### Aim of the exercise:
Exact repetition is required: output every record in full.

(Records drawn from a dataset)
===============

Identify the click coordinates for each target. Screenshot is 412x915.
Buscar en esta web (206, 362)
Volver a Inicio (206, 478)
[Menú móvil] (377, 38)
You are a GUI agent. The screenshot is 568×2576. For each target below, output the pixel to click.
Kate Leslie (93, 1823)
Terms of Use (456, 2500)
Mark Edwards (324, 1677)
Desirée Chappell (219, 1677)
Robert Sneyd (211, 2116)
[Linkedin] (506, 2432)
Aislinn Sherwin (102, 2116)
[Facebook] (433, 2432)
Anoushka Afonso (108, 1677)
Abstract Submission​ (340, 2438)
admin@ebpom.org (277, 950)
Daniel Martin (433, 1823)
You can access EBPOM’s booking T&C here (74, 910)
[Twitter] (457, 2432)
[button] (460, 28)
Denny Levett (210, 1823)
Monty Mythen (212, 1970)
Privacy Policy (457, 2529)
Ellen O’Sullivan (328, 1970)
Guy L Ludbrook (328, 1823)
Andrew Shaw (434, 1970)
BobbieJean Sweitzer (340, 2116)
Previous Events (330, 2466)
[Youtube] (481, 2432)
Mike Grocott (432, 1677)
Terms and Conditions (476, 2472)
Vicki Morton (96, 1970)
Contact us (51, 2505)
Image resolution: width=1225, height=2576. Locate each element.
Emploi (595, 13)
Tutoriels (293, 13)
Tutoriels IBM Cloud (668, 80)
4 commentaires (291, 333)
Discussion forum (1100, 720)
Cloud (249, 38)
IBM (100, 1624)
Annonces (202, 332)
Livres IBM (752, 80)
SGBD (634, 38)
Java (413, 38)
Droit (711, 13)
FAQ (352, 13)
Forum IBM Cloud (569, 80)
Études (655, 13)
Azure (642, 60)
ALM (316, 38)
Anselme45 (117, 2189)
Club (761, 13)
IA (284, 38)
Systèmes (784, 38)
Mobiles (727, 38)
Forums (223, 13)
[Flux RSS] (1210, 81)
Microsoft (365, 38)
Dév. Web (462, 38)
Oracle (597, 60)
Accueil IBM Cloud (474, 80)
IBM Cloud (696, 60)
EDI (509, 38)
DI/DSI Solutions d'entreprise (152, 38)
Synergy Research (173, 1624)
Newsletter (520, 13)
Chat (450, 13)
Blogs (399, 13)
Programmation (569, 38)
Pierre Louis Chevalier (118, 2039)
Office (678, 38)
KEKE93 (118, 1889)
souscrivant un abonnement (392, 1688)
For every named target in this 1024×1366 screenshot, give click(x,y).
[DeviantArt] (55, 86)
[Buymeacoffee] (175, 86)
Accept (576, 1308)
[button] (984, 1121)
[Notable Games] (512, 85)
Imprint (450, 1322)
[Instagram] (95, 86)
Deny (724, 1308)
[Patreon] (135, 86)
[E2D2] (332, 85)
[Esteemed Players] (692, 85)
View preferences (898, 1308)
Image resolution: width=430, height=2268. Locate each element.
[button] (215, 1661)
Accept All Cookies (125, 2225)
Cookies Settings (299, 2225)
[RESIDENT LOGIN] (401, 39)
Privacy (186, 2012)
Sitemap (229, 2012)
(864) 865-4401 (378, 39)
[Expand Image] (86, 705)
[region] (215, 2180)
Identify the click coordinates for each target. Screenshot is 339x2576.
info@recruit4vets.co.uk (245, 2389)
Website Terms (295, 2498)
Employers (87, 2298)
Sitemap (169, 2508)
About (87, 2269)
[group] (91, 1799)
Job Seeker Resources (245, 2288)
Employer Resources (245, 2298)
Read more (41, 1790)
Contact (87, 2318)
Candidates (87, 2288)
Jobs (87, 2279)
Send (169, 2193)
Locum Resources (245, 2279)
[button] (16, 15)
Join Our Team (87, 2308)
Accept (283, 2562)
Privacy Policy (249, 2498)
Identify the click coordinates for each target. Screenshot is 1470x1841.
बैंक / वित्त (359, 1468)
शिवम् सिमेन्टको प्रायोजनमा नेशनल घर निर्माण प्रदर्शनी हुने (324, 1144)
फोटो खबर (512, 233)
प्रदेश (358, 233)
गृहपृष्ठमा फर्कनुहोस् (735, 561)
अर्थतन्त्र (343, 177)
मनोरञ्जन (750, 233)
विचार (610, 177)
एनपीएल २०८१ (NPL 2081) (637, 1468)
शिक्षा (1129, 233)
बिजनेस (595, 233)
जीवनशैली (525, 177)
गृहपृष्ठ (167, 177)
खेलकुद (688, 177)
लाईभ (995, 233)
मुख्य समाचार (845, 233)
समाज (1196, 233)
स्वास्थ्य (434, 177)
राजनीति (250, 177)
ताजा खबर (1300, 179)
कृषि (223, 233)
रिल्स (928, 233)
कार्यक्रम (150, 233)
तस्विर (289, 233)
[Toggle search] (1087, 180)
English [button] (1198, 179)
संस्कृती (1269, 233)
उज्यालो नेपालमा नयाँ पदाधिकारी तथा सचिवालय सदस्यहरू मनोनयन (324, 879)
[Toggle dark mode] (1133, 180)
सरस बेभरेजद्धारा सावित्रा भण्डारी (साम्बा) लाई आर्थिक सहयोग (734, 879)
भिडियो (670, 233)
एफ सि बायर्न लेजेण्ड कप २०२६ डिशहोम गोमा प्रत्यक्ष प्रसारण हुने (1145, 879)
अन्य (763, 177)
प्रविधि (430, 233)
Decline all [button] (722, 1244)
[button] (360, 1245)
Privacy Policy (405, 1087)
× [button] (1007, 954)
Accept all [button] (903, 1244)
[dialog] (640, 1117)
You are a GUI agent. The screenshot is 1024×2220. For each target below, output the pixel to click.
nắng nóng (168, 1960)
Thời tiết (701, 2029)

===============

### Result for this exercise:
Identify the click coordinates for each target. Screenshot is 412x915.
Buscar en esta web (206, 362)
Volver a Inicio (206, 478)
[Menú móvil] (377, 38)
You are a GUI agent. The screenshot is 568×2576. For each target below, output the pixel to click.
Kate Leslie (93, 1823)
Terms of Use (456, 2500)
Mark Edwards (324, 1677)
Desirée Chappell (219, 1677)
Robert Sneyd (211, 2116)
[Linkedin] (506, 2432)
Aislinn Sherwin (102, 2116)
[Facebook] (433, 2432)
Anoushka Afonso (108, 1677)
Abstract Submission​ (340, 2438)
admin@ebpom.org (277, 950)
Daniel Martin (433, 1823)
You can access EBPOM’s booking T&C here (74, 910)
[Twitter] (457, 2432)
[button] (460, 28)
Denny Levett (210, 1823)
Monty Mythen (212, 1970)
Privacy Policy (457, 2529)
Ellen O’Sullivan (328, 1970)
Guy L Ludbrook (328, 1823)
Andrew Shaw (434, 1970)
BobbieJean Sweitzer (340, 2116)
Previous Events (330, 2466)
[Youtube] (481, 2432)
Mike Grocott (432, 1677)
Terms and Conditions (476, 2472)
Vicki Morton (96, 1970)
Contact us (51, 2505)
Image resolution: width=1225, height=2576. Locate each element.
Emploi (595, 13)
Tutoriels (293, 13)
Tutoriels IBM Cloud (668, 80)
4 commentaires (291, 333)
Discussion forum (1100, 720)
Cloud (249, 38)
IBM (100, 1624)
Annonces (202, 332)
Livres IBM (752, 80)
SGBD (634, 38)
Java (413, 38)
Droit (711, 13)
FAQ (352, 13)
Forum IBM Cloud (569, 80)
Études (655, 13)
Azure (642, 60)
ALM (316, 38)
Anselme45 (117, 2189)
Club (761, 13)
IA (284, 38)
Systèmes (784, 38)
Mobiles (727, 38)
Forums (223, 13)
[Flux RSS] (1210, 81)
Microsoft (365, 38)
Dév. Web (462, 38)
Oracle (597, 60)
Accueil IBM Cloud (474, 80)
IBM Cloud (696, 60)
EDI (509, 38)
DI/DSI Solutions d'entreprise (152, 38)
Synergy Research (173, 1624)
Newsletter (520, 13)
Chat (450, 13)
Blogs (399, 13)
Programmation (569, 38)
Pierre Louis Chevalier (118, 2039)
Office (678, 38)
KEKE93 (118, 1889)
souscrivant un abonnement (392, 1688)
For every named target in this 1024×1366 screenshot, give click(x,y).
[DeviantArt] (55, 86)
[Buymeacoffee] (175, 86)
Accept (576, 1308)
[button] (984, 1121)
[Notable Games] (512, 85)
Imprint (450, 1322)
[Instagram] (95, 86)
Deny (724, 1308)
[Patreon] (135, 86)
[E2D2] (332, 85)
[Esteemed Players] (692, 85)
View preferences (898, 1308)
Image resolution: width=430, height=2268. Locate each element.
[button] (215, 1661)
Accept All Cookies (125, 2225)
Cookies Settings (299, 2225)
[RESIDENT LOGIN] (401, 39)
Privacy (186, 2012)
Sitemap (229, 2012)
(864) 865-4401 (378, 39)
[Expand Image] (86, 705)
[region] (215, 2180)
Identify the click coordinates for each target. Screenshot is 339x2576.
info@recruit4vets.co.uk (245, 2389)
Website Terms (295, 2498)
Employers (87, 2298)
Sitemap (169, 2508)
About (87, 2269)
[group] (91, 1799)
Job Seeker Resources (245, 2288)
Employer Resources (245, 2298)
Read more (41, 1790)
Contact (87, 2318)
Candidates (87, 2288)
Jobs (87, 2279)
Send (169, 2193)
Locum Resources (245, 2279)
[button] (16, 15)
Join Our Team (87, 2308)
Accept (283, 2562)
Privacy Policy (249, 2498)
Identify the click coordinates for each target. Screenshot is 1470x1841.
बैंक / वित्त (359, 1468)
शिवम् सिमेन्टको प्रायोजनमा नेशनल घर निर्माण प्रदर्शनी हुने (324, 1144)
फोटो खबर (512, 233)
प्रदेश (358, 233)
गृहपृष्ठमा फर्कनुहोस् (735, 561)
अर्थतन्त्र (343, 177)
मनोरञ्जन (750, 233)
विचार (610, 177)
एनपीएल २०८१ (NPL 2081) (637, 1468)
शिक्षा (1129, 233)
बिजनेस (595, 233)
जीवनशैली (525, 177)
गृहपृष्ठ (167, 177)
खेलकुद (688, 177)
लाईभ (995, 233)
मुख्य समाचार (845, 233)
समाज (1196, 233)
स्वास्थ्य (434, 177)
राजनीति (250, 177)
ताजा खबर (1300, 179)
कृषि (223, 233)
रिल्स (928, 233)
कार्यक्रम (150, 233)
तस्विर (289, 233)
[Toggle search] (1087, 180)
English [button] (1198, 179)
संस्कृती (1269, 233)
उज्यालो नेपालमा नयाँ पदाधिकारी तथा सचिवालय सदस्यहरू मनोनयन (324, 879)
[Toggle dark mode] (1133, 180)
सरस बेभरेजद्धारा सावित्रा भण्डारी (साम्बा) लाई आर्थिक सहयोग (734, 879)
भिडियो (670, 233)
एफ सि बायर्न लेजेण्ड कप २०२६ डिशहोम गोमा प्रत्यक्ष प्रसारण हुने (1145, 879)
अन्य (763, 177)
प्रविधि (430, 233)
Decline all [button] (722, 1244)
[button] (360, 1245)
Privacy Policy (405, 1087)
× [button] (1007, 954)
Accept all [button] (903, 1244)
[dialog] (640, 1117)
You are a GUI agent. The screenshot is 1024×2220. For each target below, output the pixel to click.
nắng nóng (168, 1960)
Thời tiết (701, 2029)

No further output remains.